→ WHAT TO WORK ON: Which lines of the records contain the word "Task", with case matching exactly? Return each of those lines in full.

****************

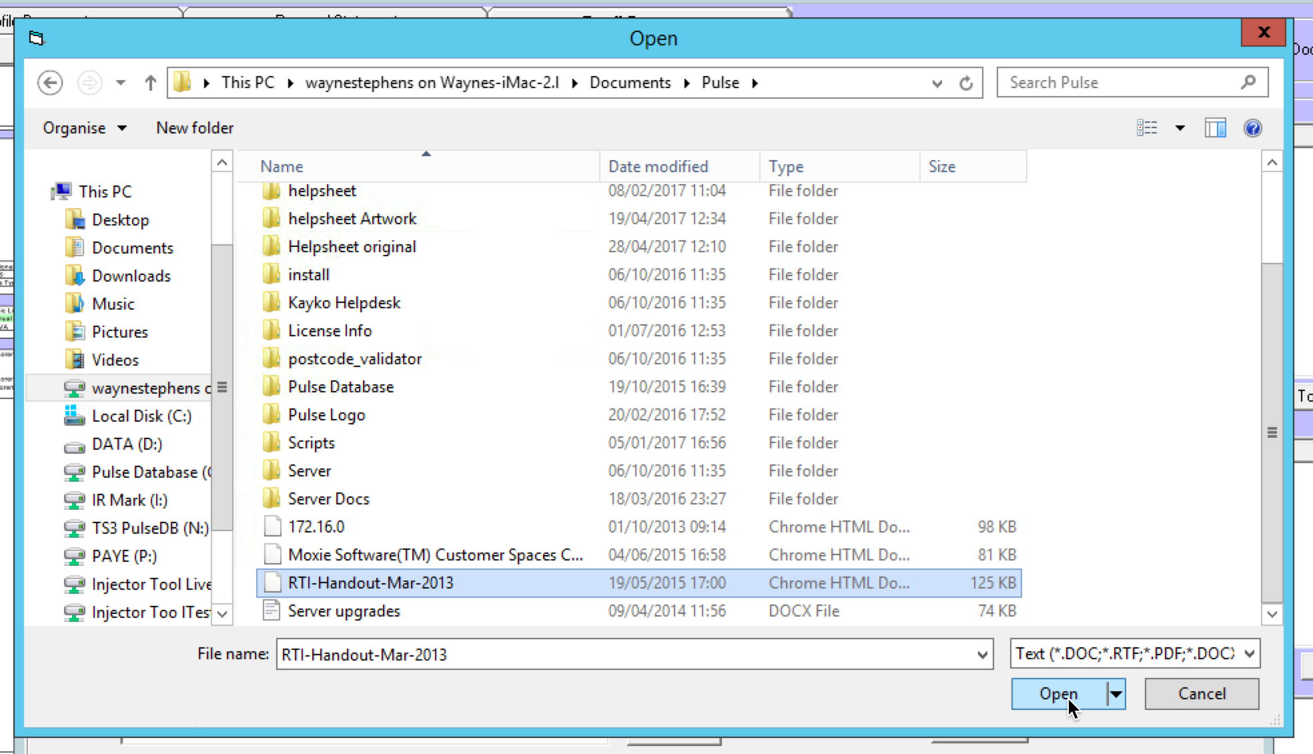This screenshot has width=1313, height=754.
Task: Expand the view options dropdown arrow
Action: click(1180, 127)
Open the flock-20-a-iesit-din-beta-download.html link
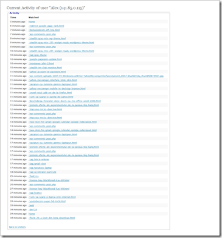 52,218
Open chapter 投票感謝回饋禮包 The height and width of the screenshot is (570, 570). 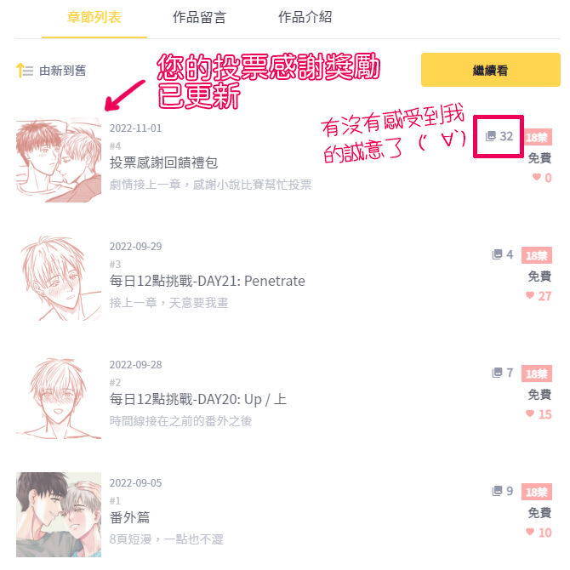click(163, 162)
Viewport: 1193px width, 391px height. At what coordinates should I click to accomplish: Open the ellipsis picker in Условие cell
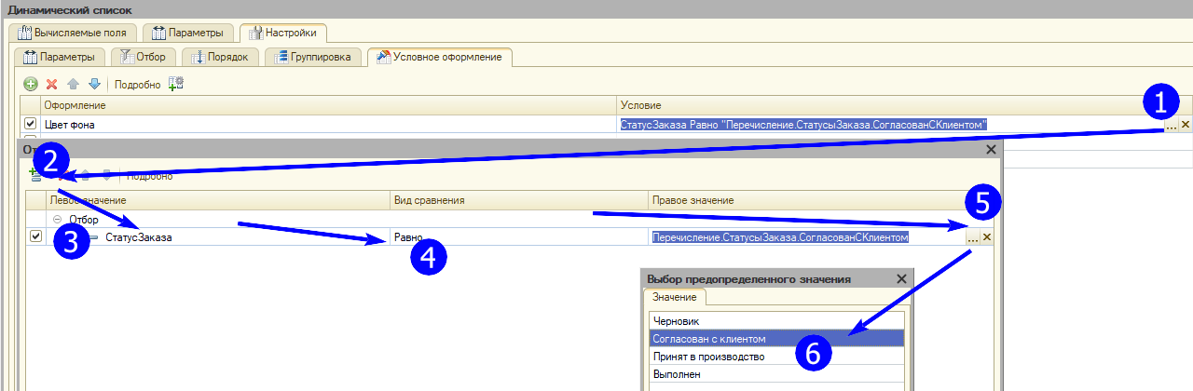coord(1170,125)
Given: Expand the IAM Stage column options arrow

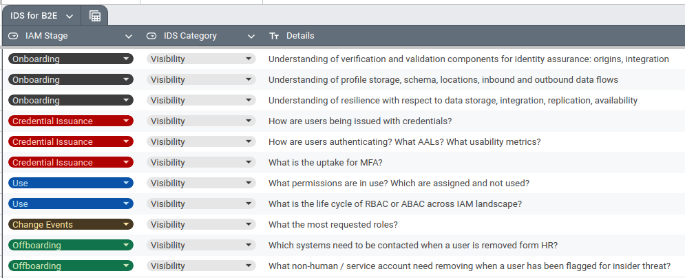Looking at the screenshot, I should (128, 36).
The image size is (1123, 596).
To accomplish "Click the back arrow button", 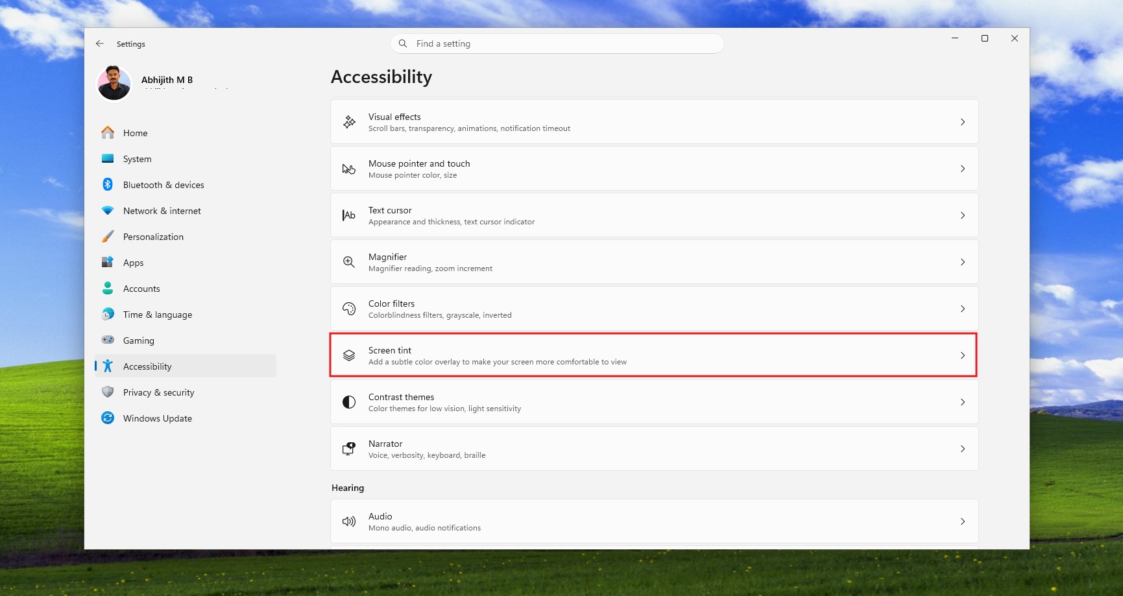I will click(x=100, y=43).
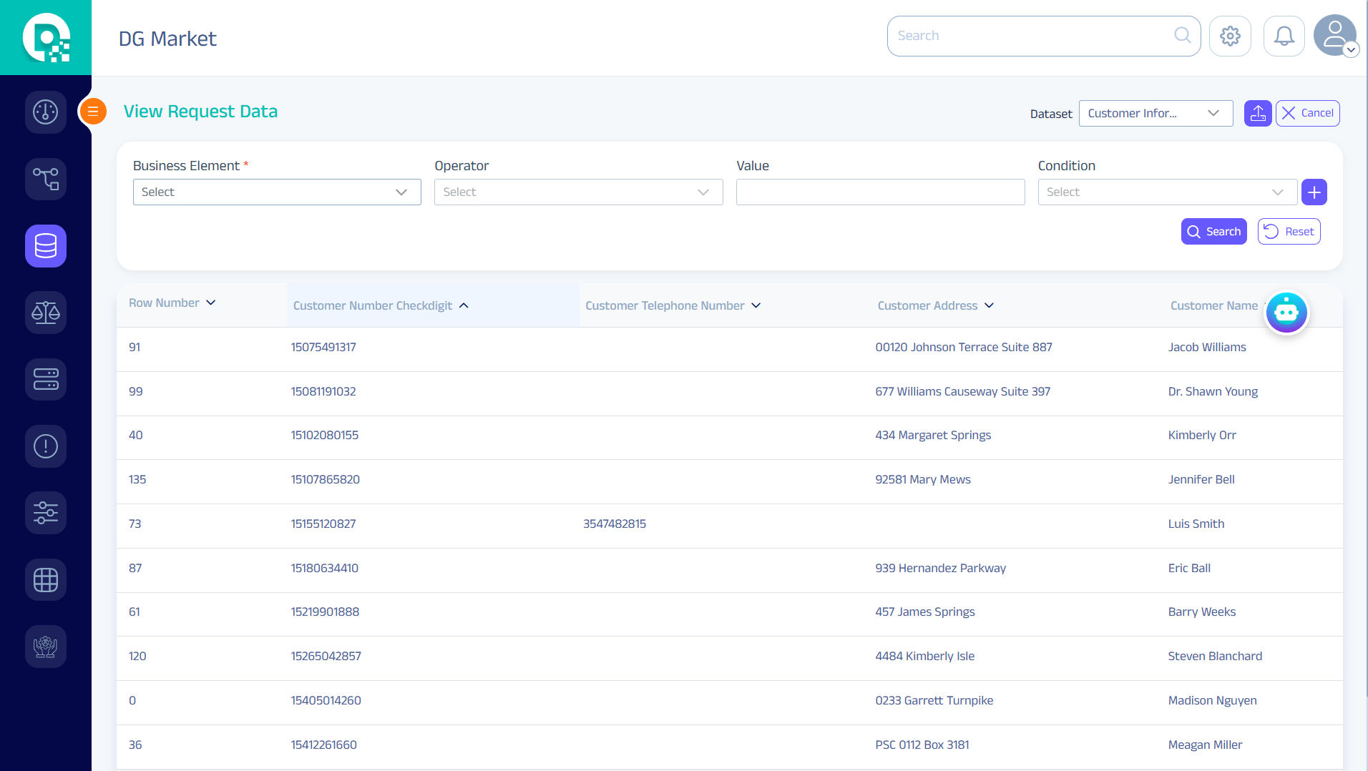Open the settings gear in header
The image size is (1368, 771).
point(1230,36)
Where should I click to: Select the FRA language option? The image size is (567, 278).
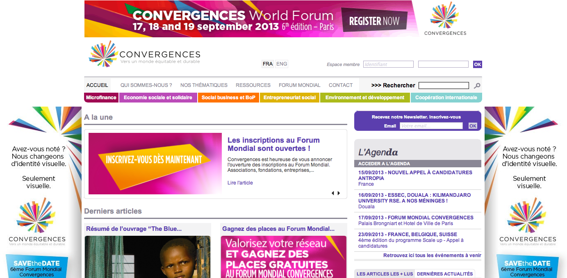(x=268, y=64)

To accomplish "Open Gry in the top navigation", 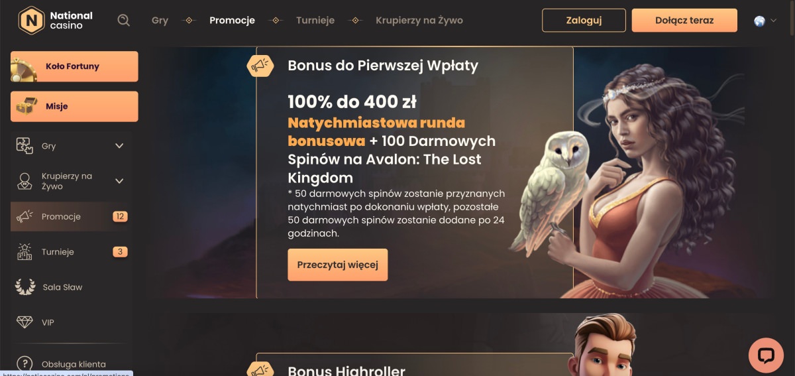I will (160, 21).
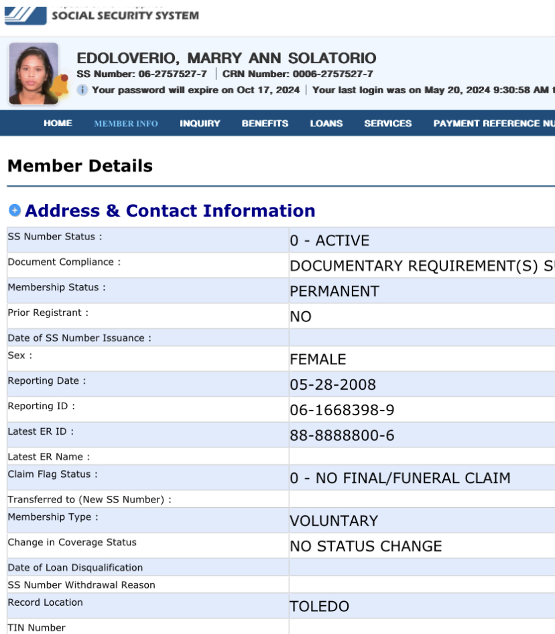This screenshot has width=555, height=634.
Task: Open the BENEFITS menu
Action: point(265,123)
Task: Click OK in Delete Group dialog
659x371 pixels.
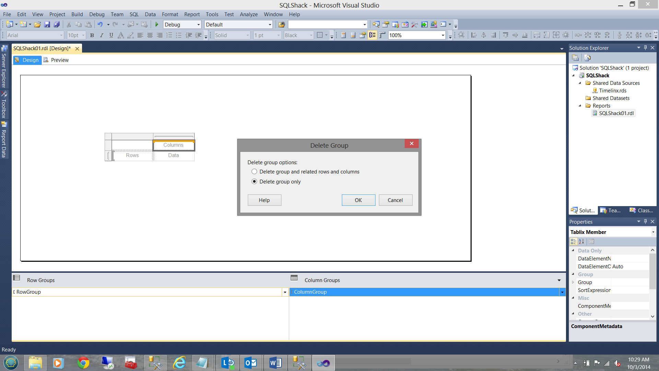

****************

→ THE RESPONSE:
Task: Expand the view options dropdown arrow
Task: Open the BENEFITS menu
Task: Click OK in Delete Group dialog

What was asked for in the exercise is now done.